▸ **TASK BRIEF**
State how many lines of the records below contain the string "computer", counting only matches with the same capitalization. Reply with the number alone.

........

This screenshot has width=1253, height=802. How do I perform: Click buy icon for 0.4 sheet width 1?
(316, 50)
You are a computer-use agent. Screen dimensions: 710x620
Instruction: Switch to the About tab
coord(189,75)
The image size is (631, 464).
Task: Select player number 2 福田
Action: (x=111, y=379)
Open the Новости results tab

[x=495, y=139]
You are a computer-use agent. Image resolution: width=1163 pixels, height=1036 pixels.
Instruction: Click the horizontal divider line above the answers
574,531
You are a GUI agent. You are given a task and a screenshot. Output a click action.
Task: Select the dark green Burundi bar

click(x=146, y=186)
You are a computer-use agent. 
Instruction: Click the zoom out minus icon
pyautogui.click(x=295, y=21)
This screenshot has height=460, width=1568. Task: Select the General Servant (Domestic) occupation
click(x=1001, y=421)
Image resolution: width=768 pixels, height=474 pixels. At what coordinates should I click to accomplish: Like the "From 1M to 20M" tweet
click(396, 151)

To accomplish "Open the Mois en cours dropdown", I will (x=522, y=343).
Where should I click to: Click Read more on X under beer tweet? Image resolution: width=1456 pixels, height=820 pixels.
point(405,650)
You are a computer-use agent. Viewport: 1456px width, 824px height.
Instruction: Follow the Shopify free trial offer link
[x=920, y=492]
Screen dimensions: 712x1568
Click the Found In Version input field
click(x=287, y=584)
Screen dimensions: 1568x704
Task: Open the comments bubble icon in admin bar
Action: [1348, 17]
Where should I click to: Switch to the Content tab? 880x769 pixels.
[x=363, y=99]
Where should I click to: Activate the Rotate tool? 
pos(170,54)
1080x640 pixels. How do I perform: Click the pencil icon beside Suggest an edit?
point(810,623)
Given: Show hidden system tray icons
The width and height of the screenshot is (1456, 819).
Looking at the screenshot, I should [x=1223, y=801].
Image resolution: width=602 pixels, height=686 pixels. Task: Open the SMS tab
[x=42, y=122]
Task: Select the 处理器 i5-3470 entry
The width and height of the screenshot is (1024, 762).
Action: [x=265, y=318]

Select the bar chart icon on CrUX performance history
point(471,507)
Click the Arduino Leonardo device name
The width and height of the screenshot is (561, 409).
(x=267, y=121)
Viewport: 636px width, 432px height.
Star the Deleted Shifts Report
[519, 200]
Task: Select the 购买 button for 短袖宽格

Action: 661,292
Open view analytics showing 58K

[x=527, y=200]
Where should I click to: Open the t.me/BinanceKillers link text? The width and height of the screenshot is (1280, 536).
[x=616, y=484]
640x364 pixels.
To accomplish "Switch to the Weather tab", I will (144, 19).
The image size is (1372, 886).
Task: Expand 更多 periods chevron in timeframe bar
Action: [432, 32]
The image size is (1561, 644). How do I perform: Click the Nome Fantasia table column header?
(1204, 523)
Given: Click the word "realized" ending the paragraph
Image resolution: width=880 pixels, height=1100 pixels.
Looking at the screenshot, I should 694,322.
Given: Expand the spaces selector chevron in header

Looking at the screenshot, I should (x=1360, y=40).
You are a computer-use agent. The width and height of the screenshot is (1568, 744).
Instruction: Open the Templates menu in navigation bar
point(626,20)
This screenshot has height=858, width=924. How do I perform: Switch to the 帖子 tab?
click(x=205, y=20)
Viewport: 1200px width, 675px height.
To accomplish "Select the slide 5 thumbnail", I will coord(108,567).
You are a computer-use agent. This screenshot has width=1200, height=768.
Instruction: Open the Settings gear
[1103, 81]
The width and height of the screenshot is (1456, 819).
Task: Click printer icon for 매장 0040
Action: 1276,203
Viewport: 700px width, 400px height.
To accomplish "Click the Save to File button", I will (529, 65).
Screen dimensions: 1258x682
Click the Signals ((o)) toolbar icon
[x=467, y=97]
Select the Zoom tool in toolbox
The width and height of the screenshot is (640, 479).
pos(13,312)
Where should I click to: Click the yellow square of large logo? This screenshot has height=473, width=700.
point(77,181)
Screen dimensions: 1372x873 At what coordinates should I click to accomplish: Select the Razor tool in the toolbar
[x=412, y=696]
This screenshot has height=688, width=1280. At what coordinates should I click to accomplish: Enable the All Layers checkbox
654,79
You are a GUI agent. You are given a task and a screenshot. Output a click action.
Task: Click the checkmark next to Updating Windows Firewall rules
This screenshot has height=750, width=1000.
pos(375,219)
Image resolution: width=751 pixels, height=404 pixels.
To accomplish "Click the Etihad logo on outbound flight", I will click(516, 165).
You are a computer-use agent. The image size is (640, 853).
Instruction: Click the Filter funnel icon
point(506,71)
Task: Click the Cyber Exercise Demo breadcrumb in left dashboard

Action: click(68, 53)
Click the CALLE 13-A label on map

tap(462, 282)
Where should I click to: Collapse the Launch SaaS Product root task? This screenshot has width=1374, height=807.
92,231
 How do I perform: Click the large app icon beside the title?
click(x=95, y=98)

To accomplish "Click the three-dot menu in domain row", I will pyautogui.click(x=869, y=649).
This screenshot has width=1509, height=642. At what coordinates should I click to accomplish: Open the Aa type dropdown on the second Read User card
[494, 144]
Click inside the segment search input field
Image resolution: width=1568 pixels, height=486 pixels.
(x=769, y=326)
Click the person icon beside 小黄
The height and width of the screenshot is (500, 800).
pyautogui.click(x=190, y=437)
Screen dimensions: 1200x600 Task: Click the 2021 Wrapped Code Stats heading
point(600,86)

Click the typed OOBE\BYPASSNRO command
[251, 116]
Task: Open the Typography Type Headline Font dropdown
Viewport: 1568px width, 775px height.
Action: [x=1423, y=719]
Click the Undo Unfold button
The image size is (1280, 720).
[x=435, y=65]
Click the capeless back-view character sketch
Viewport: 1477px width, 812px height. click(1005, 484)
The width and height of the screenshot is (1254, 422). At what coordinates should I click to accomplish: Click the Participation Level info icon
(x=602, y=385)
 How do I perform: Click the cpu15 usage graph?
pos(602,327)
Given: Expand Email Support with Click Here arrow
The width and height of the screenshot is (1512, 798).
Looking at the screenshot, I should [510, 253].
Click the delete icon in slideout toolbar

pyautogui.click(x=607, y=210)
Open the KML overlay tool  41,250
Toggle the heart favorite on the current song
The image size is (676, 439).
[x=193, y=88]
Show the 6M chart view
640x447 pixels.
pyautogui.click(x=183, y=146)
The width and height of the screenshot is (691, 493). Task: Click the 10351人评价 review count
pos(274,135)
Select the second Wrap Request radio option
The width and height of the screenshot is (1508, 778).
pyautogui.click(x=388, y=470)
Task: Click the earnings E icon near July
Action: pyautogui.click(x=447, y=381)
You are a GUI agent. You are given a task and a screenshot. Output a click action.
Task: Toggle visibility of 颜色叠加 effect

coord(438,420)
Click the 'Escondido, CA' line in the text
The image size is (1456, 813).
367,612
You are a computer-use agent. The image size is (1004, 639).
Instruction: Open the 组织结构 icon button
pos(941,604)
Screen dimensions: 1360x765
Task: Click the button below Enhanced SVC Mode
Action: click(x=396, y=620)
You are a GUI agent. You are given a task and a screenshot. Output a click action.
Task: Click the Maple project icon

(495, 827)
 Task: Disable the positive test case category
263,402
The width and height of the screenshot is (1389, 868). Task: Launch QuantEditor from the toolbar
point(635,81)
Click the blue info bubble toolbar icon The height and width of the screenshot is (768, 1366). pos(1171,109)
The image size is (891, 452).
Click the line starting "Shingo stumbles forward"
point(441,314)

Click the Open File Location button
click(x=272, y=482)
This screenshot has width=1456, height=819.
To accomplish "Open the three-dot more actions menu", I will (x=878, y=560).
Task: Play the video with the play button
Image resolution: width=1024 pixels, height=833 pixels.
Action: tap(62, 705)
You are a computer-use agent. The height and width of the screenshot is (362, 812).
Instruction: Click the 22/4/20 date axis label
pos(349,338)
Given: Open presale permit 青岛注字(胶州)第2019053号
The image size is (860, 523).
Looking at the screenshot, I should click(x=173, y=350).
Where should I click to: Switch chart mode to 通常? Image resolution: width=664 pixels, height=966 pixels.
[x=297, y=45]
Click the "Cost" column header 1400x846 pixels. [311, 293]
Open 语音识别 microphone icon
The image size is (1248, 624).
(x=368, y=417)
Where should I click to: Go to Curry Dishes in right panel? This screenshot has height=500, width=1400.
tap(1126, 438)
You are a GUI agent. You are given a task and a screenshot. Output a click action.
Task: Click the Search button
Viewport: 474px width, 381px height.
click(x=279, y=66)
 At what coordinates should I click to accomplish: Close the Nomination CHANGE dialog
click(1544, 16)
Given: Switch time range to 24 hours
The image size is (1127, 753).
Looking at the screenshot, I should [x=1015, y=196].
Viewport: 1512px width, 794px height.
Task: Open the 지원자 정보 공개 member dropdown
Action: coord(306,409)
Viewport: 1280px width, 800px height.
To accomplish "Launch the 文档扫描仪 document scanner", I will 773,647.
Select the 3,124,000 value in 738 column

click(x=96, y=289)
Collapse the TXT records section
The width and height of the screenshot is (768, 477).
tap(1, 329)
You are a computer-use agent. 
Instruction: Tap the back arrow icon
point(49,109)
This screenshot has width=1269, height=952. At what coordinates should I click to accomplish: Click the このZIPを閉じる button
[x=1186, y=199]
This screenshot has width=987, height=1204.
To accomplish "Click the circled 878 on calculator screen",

........

▸ **ANSWER**
10